* [TASK DETAILS] The copy should begin at the line containing "Task: Place cursor" and end at the last line of the material. Please reproduce those lines exactly and keep pictures out.
* * * * *
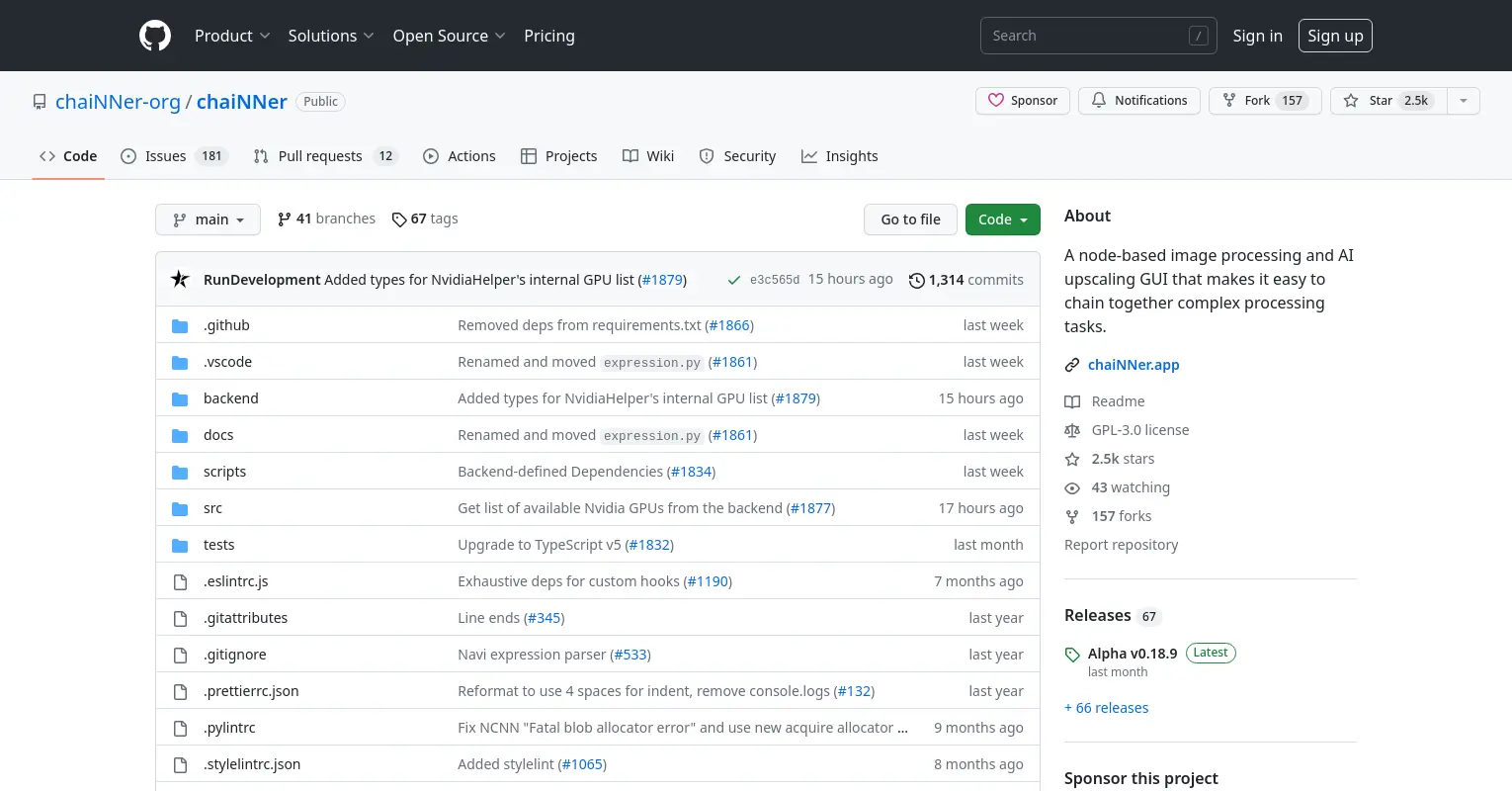
Task: Open the Pull requests tab
Action: click(x=323, y=156)

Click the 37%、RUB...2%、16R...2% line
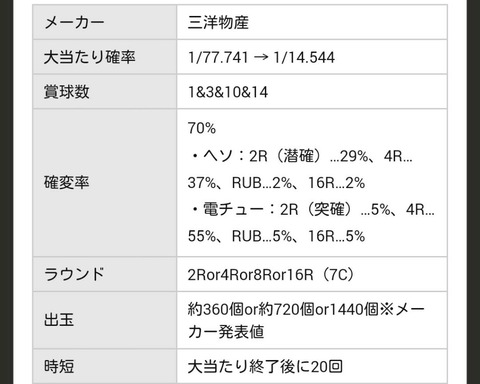(276, 183)
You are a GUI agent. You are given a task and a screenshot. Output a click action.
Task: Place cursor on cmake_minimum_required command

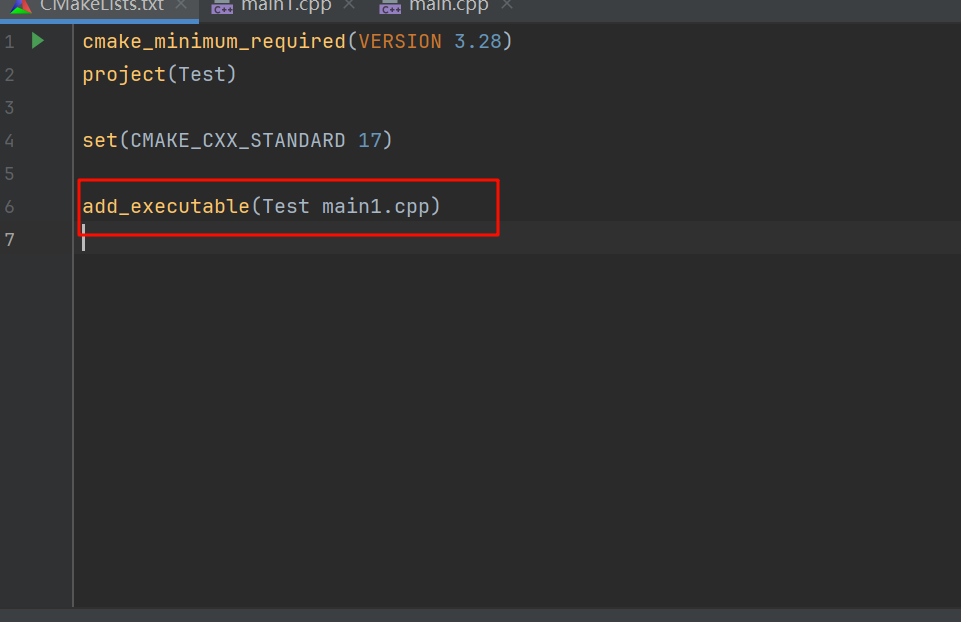click(213, 42)
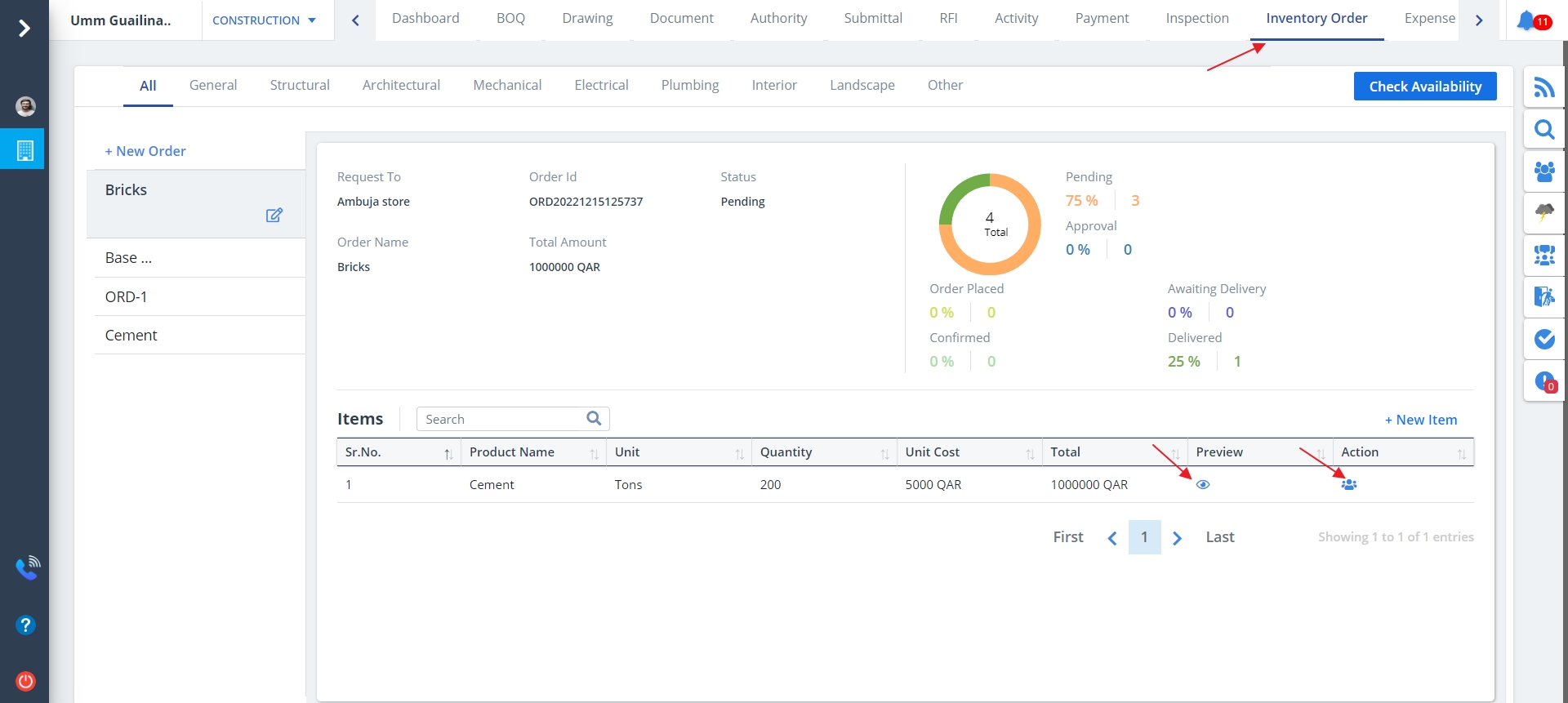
* * * * *
* [SOLUTION FOR THIS TASK]
Task: Place cursor on cmake_minimum_required command

click(213, 42)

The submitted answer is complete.